** BEGIN INFORMATION PROVIDED **

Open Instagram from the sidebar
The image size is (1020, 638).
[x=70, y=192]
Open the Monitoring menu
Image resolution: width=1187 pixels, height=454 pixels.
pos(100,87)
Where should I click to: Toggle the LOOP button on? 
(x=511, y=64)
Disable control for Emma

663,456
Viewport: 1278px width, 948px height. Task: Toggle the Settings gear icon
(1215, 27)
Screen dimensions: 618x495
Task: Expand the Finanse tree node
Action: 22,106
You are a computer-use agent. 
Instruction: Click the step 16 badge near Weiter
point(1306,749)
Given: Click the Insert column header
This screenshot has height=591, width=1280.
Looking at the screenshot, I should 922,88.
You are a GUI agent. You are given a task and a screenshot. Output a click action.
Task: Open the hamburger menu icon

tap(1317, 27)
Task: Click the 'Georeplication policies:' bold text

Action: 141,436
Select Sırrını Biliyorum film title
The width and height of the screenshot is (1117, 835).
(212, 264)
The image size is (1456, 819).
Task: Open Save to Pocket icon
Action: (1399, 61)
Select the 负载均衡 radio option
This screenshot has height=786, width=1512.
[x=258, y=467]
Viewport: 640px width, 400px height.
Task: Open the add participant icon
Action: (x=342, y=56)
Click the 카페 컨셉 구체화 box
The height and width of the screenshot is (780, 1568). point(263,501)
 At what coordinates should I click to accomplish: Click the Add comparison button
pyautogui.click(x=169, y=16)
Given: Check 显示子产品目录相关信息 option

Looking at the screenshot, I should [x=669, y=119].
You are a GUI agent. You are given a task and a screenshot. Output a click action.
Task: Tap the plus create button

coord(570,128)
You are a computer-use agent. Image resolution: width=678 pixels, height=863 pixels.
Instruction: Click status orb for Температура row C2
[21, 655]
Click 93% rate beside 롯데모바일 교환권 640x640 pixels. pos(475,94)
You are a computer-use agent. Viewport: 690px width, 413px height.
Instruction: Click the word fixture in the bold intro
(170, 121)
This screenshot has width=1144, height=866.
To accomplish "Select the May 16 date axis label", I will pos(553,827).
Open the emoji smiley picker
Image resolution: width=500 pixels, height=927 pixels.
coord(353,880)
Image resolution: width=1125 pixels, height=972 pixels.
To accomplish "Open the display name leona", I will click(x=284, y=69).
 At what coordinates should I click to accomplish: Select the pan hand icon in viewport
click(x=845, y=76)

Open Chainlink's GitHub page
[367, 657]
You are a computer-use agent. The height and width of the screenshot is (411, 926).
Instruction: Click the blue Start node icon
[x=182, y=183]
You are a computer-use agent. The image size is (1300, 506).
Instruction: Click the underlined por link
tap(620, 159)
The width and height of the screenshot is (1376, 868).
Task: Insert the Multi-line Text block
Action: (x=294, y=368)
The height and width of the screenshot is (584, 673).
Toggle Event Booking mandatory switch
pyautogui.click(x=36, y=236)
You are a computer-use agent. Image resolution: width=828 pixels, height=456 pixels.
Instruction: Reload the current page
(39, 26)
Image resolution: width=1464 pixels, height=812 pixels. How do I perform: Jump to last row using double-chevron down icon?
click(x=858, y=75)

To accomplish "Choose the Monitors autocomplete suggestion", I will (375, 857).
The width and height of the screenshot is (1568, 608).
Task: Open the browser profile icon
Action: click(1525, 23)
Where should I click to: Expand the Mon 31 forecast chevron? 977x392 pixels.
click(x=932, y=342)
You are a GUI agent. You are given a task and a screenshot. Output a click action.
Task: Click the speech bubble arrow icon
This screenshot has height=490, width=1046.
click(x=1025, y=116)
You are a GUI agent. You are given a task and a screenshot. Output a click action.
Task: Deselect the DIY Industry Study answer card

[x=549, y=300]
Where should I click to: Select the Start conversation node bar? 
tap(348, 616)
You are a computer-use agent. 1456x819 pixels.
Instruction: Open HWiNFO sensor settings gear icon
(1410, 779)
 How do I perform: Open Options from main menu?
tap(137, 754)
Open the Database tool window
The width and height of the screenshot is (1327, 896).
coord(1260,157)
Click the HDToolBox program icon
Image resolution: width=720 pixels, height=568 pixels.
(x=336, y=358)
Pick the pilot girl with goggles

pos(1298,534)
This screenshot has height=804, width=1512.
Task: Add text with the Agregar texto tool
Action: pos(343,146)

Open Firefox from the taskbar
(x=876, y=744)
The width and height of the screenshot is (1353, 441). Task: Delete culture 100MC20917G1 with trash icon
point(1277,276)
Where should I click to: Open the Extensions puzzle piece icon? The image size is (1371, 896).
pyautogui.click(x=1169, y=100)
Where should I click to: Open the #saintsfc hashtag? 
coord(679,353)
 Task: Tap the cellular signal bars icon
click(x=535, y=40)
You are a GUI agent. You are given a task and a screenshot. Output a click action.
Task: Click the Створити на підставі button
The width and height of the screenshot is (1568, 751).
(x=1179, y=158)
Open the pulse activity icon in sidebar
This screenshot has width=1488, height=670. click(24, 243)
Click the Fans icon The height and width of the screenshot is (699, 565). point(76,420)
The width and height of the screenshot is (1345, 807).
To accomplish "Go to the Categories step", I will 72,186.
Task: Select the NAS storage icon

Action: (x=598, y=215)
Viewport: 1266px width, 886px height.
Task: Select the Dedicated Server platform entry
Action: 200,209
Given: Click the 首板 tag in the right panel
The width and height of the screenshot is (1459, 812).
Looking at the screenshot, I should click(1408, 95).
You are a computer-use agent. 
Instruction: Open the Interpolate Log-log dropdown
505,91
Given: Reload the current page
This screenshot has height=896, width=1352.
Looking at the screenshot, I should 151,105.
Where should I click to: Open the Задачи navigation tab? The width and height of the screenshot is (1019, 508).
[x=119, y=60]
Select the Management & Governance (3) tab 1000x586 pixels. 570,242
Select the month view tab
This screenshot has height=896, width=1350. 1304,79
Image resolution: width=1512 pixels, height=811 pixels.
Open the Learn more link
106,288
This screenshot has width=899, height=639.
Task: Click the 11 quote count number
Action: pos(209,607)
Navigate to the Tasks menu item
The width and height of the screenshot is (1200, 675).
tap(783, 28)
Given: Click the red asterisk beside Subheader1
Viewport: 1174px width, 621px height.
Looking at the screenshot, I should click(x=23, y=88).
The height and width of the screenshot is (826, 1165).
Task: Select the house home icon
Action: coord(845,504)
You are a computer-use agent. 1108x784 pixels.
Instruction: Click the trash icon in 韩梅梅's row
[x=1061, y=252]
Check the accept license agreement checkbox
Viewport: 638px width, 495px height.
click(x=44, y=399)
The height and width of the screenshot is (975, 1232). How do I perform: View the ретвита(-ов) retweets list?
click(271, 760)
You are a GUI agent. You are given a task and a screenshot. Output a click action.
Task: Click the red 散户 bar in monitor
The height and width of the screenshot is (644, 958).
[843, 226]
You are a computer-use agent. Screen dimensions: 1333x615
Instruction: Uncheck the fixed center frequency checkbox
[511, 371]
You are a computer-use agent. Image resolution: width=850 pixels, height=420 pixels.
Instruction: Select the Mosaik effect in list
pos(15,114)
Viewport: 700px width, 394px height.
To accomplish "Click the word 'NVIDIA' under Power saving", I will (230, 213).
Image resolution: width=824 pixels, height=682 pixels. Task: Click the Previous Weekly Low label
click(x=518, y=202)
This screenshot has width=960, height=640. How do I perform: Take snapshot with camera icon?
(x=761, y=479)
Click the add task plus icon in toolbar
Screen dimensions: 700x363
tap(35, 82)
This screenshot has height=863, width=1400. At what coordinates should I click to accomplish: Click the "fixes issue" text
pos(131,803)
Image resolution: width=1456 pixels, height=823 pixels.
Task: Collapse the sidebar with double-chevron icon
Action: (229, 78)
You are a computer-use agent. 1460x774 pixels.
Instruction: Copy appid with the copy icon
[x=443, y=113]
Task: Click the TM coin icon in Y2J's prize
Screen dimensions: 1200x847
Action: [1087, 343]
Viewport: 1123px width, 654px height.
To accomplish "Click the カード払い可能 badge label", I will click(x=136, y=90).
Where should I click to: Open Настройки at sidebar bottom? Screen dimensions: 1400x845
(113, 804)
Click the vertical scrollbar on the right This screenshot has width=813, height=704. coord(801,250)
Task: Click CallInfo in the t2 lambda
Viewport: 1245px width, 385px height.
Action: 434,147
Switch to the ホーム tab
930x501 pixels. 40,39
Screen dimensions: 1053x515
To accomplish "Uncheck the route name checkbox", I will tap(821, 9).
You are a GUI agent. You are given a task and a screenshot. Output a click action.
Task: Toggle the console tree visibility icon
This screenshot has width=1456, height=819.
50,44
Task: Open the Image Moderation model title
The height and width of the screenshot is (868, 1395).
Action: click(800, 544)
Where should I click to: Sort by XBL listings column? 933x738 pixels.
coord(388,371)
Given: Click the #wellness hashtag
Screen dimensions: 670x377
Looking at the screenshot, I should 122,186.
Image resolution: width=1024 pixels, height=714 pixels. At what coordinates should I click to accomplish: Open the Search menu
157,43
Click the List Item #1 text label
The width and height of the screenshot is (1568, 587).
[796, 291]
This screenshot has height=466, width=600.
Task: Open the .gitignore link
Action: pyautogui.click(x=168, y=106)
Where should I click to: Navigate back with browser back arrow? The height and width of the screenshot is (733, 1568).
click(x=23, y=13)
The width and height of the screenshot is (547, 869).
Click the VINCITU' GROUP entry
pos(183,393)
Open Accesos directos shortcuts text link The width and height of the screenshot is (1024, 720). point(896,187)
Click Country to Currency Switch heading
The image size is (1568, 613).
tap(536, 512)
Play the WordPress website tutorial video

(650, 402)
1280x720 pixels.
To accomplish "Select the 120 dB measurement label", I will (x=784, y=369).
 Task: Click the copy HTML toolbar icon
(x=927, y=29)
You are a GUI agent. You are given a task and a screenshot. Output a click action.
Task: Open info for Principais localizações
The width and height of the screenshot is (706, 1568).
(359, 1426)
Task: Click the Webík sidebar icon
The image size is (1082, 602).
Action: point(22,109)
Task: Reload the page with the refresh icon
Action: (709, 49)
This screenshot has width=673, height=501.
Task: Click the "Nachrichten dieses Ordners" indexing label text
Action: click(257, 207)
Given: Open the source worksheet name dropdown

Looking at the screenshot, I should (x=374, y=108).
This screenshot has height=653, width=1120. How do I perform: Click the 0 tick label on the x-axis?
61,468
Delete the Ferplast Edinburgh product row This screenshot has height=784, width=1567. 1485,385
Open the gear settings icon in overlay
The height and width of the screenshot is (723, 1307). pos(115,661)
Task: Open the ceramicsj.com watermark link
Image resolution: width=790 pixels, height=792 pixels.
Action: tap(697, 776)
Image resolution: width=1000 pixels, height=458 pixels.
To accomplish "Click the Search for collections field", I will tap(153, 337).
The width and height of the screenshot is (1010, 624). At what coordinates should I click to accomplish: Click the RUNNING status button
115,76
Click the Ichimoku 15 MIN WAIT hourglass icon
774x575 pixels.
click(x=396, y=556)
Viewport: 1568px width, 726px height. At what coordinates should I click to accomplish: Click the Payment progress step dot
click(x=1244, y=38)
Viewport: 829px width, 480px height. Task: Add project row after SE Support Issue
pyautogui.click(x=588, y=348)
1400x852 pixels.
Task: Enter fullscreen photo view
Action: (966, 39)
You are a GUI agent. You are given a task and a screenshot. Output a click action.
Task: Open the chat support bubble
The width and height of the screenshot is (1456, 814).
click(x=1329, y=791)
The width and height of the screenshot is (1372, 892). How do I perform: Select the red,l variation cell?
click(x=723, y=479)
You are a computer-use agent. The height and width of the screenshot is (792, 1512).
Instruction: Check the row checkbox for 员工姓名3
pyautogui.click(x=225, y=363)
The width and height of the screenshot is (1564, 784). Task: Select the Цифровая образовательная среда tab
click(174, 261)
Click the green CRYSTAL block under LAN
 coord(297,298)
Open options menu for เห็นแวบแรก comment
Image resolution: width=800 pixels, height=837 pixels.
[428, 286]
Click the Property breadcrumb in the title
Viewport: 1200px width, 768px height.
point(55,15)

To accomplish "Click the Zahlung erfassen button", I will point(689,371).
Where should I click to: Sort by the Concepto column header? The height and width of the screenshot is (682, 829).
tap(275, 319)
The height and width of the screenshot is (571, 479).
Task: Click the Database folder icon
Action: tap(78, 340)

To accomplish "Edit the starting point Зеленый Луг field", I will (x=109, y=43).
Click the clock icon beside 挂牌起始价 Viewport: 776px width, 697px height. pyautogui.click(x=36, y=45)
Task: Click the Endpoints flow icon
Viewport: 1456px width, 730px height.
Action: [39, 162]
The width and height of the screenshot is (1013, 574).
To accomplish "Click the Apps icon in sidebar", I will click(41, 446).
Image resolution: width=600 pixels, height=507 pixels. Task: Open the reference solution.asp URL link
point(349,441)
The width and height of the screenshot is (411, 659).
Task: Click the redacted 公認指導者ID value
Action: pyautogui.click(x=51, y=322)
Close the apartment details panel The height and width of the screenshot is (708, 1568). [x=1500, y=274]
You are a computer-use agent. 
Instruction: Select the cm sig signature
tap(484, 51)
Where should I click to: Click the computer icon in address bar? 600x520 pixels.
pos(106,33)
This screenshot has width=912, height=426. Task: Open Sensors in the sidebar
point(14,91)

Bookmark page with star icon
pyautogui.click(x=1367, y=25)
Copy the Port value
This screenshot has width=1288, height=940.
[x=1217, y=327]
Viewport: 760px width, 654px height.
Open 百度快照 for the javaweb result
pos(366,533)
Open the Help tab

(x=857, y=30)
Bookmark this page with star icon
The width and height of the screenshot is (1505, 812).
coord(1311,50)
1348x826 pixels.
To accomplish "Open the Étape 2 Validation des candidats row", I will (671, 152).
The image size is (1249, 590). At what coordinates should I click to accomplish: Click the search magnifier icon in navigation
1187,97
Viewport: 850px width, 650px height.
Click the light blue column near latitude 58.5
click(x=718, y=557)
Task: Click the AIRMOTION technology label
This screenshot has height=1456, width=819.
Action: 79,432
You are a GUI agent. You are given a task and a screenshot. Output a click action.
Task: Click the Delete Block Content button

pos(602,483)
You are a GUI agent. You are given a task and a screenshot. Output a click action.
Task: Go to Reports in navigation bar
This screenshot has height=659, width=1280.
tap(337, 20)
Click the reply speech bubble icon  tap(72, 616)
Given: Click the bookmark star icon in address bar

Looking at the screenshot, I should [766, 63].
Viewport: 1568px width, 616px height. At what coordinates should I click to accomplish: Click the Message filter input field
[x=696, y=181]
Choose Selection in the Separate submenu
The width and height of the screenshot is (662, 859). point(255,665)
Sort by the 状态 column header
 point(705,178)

** END INFORMATION PROVIDED **

Reproduce the records verbatim, from the line containing "1280x720 pixels." up to and including the line containing "Action: tap(697, 776)".

> CORRECT ANSWER:
1280x720 pixels.
To accomplish "Select the 120 dB measurement label", I will (x=784, y=369).
 Task: Click the copy HTML toolbar icon
(x=927, y=29)
You are a GUI agent. You are given a task and a screenshot. Output a click action.
Task: Open info for Principais localizações
The width and height of the screenshot is (706, 1568).
(359, 1426)
Task: Click the Webík sidebar icon
The image size is (1082, 602).
Action: point(22,109)
Task: Reload the page with the refresh icon
Action: (709, 49)
This screenshot has width=673, height=501.
Task: Click the "Nachrichten dieses Ordners" indexing label text
Action: click(257, 207)
Given: Open the source worksheet name dropdown

Looking at the screenshot, I should (x=374, y=108).
This screenshot has height=653, width=1120. How do I perform: Click the 0 tick label on the x-axis?
61,468
Delete the Ferplast Edinburgh product row This screenshot has height=784, width=1567. 1485,385
Open the gear settings icon in overlay
The height and width of the screenshot is (723, 1307). pos(115,661)
Task: Open the ceramicsj.com watermark link
Image resolution: width=790 pixels, height=792 pixels.
Action: tap(697, 776)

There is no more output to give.